My grandmother claimed she just wanted attention and labeled her ‘sinvergüenza’ – trans: ‘shameless

Truth is I challenge any Latin culture to say that ‘mental illness’ has not been romanticized.
For Latin women, losing your mind for a man, how romantic? Losing your mind after a child’s death, how romantic? Losing your mind? ‘expected’. A form of cultural gaslighting.. the fragility of the female mind at the most tragic moments of her life.. It’s depicted in many telenovelas, described in many boleros, salsas, and merengues.. losing one’s mind is ok yet as long as it doesn’t happen in your family.

And that was the problem, or should I write, our family’s problem.

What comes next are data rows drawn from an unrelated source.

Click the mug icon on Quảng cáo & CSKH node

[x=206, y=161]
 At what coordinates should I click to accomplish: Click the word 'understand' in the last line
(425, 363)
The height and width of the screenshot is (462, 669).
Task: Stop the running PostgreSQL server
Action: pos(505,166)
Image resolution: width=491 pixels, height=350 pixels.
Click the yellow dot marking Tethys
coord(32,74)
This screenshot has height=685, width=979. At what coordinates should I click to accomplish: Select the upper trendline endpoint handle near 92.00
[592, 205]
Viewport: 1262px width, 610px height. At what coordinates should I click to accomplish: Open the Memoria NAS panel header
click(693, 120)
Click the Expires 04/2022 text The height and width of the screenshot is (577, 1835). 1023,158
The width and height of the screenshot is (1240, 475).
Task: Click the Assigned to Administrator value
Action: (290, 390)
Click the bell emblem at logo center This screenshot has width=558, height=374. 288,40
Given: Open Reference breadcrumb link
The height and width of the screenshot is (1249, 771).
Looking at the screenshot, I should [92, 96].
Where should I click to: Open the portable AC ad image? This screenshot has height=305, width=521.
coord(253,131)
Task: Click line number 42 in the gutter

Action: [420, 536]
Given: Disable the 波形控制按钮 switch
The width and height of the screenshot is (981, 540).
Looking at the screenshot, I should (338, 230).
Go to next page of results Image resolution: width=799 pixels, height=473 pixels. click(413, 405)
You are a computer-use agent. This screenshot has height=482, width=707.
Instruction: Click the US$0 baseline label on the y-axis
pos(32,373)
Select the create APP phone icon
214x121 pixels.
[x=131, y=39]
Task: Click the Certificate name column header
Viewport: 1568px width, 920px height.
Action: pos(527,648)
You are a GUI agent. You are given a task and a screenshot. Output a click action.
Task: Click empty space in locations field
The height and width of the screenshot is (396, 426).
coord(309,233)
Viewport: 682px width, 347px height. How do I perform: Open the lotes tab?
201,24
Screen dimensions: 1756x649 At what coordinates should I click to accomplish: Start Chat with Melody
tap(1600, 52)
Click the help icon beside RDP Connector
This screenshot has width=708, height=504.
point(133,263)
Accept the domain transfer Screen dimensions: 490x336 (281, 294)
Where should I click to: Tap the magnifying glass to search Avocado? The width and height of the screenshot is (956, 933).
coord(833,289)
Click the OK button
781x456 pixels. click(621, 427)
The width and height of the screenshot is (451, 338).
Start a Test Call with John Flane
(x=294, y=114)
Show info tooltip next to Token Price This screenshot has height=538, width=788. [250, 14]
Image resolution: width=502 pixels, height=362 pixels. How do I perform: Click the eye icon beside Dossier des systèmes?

But it isn’t. For the most part, that generation of sisters aren’t as close as sisters could be.. but what some would call ‘fate’, changed that for Debbie and me.. we were each other’s sister.

Now in our 40’s, both childless and despite being on different mental wavelengths, I’ve forgiven my bully. I learned to love and care for Debbie.
With every act of kindness towards her, I’m undoing the pain of the past

I can thank the woman that raised us.. she introduced us to faith, to have it, and demonstrate it, to love your brothers and sisters as you love yourself could be the answer towards peace.

After all, if ever I found myself in that state, I would want someone to care and love me as if I were their sister.